__Teks Bacaan__.
Pembelajaran saat ini harus ditujukan ke arah kreasi atau penciptaan baru.
Boleh saja mahasiswa mendapatkan semua jawaban melalui AI, tetapi mereka harus diarahkan untuk merefleksikan kembali setiap jawaban yang sudah didapat, sehingga ‘jawaban’ tadi akan kembali menjadi pertanyaan yang harus mereka pecahkan sampai menghasilkan output baru.
Pendidik saat ini tidak bisa hanya berfokus pada jawaban normatif, tetapi jawaban substansial yang memiliki kejelasan konteks.
Pendidik sekarang harus mampu mendesain pertanyaan yang tidak mudah dijawab oleh kecerdasan buatan.
Level pemahaman patut ditingkatkan melalui pertanyaan yang bukan menghafal data dan fakta, mereka perlu diajak berpikir analitis.
Pemberian tugas yang bersifat teoritik tanpa kritik dan uji teori sudah harus dihindari.
Metode pembelajaran yang berfokus pada project based learning lebih diutamakan saat ini.
Metode ini juga akan mengarahkan peserta didik untuk bisa melakukan pemecahan masalah.
Selain sistem pengajaran yang harus dirubah, standar penilaian juga salah satu yang harus dipikirkan ulang.
Tuntutan terhadap hasil berpikir mahasiswa harus ditingkatkan. Ujilah mereka dari pemahamannya, bukan melalui tulisannya.
Bahkan saat ini lebih baik menilai mahasiswa melalui pertanyaannya, bukan jawaban tertulisnya lagi.
Karena saat ini, mencari pertanyaan lebih sulit dibandingkan mencari jawaban.
Terakhir dan yang terpenting, pembinaan karakter tetaplah perlu dilakukan pendidik.

__Tugas yang Diminta__. Salinlah bagian teks bacaan tentang pembelajaran di era kecerdasan buatan, mulai dari "Pendidik saat ini" dan terus sampai "oleh kecerdasan buatan.", tanpa mengubah satu kata pun. Kerjakan dengan berpegang hanya pada teks bacaan di atas.

__Data yang Diberikan__.
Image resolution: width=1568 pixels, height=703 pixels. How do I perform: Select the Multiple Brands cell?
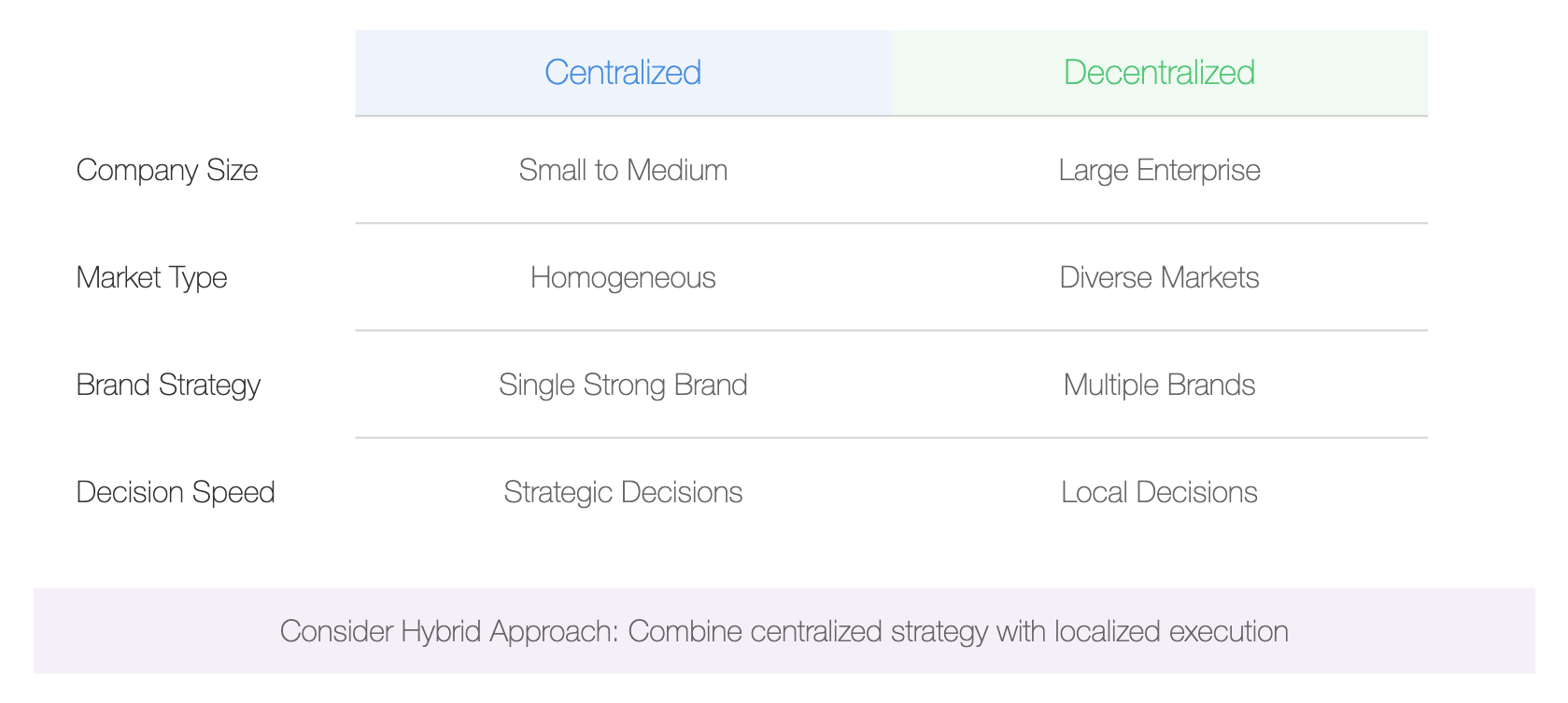pyautogui.click(x=1160, y=385)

__Hasil Latihan__.
Pendidik saat ini tidak bisa hanya berfokus pada jawaban normatif, tetapi jawaban substansial yang memiliki kejelasan konteks.
Pendidik sekarang harus mampu mendesain pertanyaan yang tidak mudah dijawab oleh kecerdasan buatan.